## WORK INSTRUCTION
Would you transcribe the entries below, beginning at the line with "This screenshot has" and ending after the line with "Click the Add", exactly, with no picture and nothing more?

## ENTRIES SHOWN

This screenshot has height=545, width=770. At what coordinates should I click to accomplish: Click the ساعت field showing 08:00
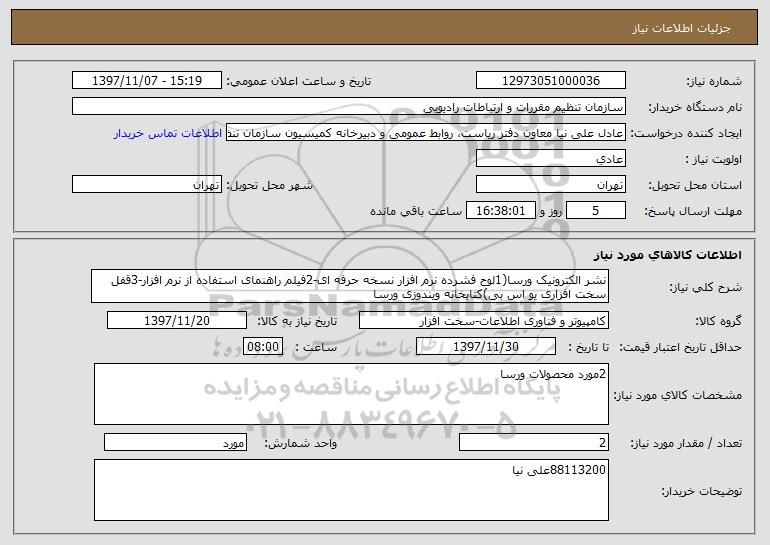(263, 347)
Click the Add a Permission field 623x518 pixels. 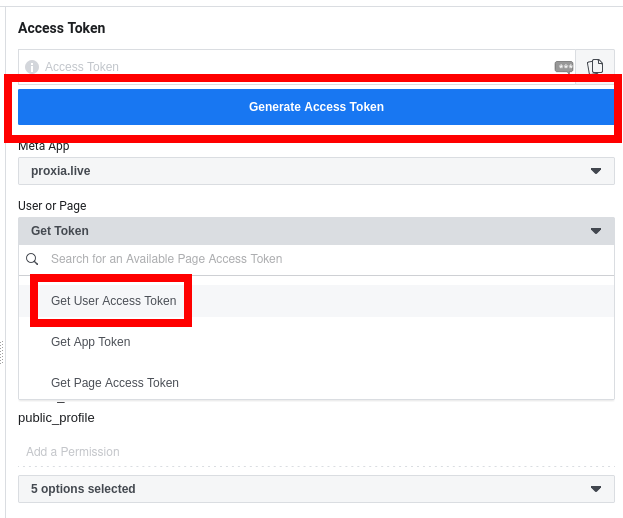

...

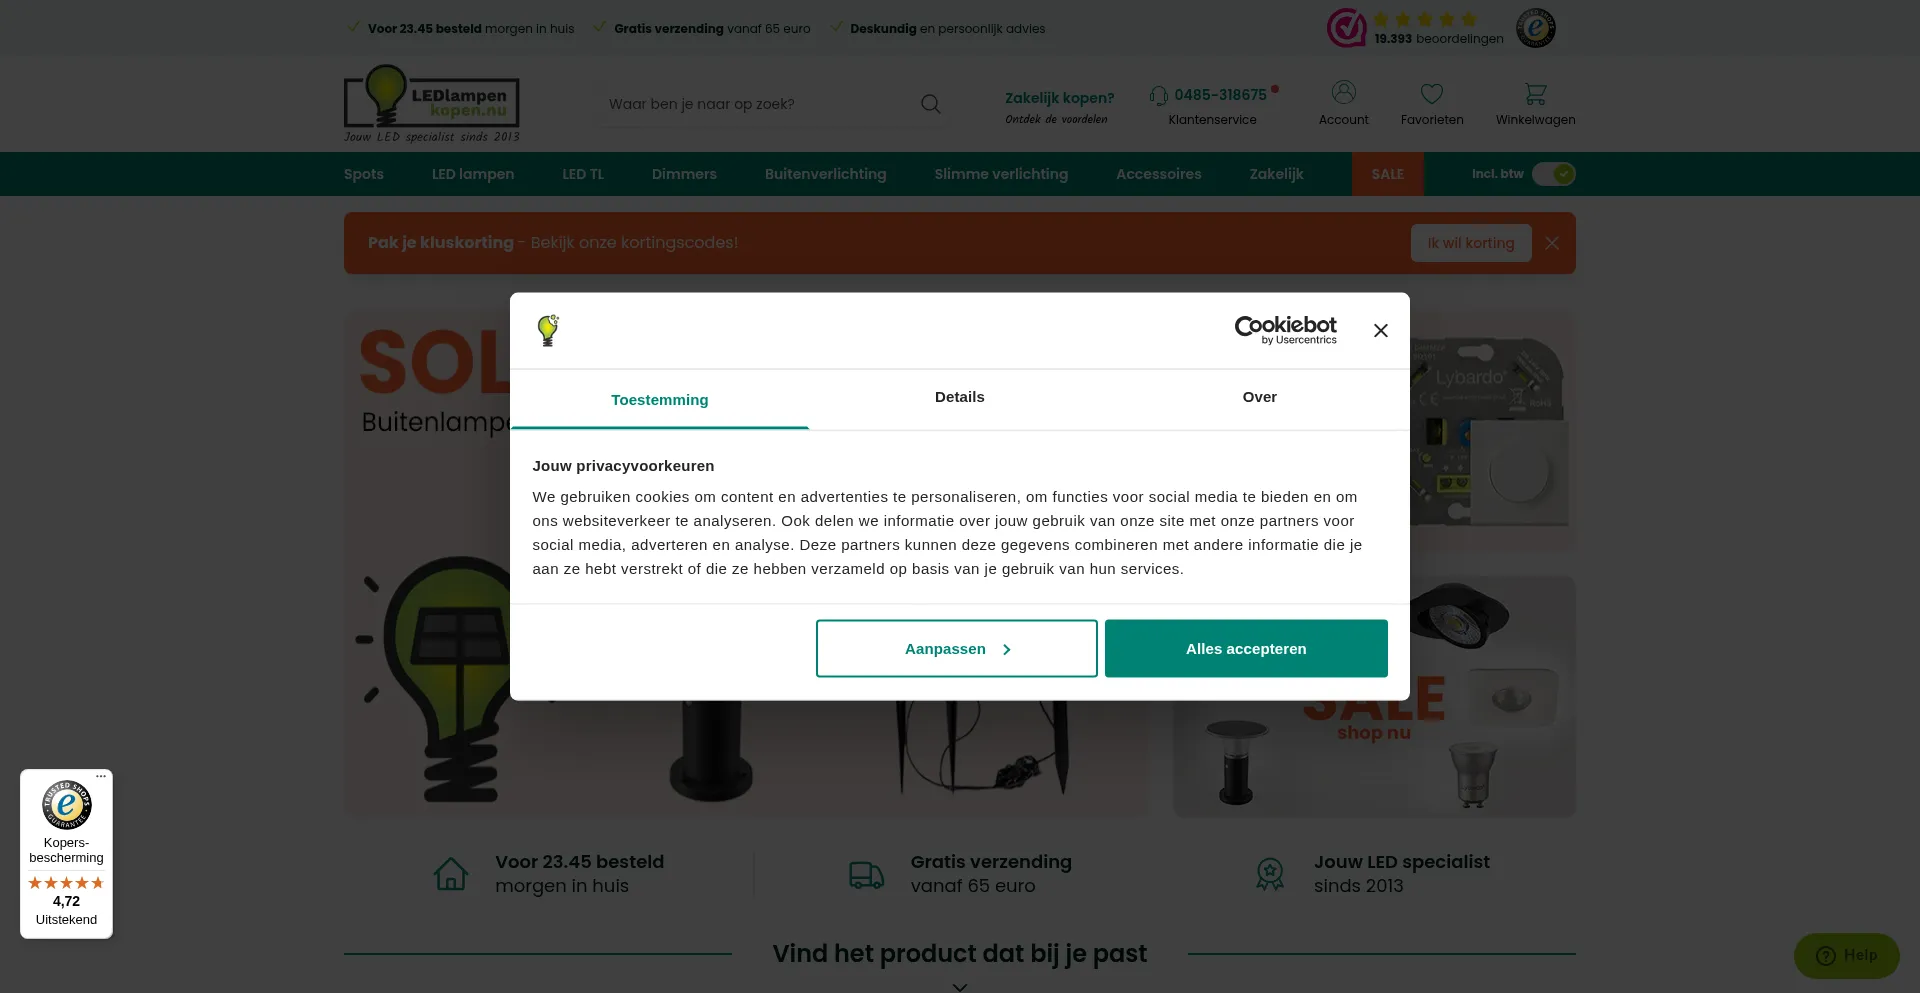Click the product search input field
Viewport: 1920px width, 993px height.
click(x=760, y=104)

## RESULT
This screenshot has height=545, width=770. At what coordinates should I click to accomplish: Click the ساعت field showing 08:00
(263, 347)
Click the Add a Permission field 623x518 pixels. 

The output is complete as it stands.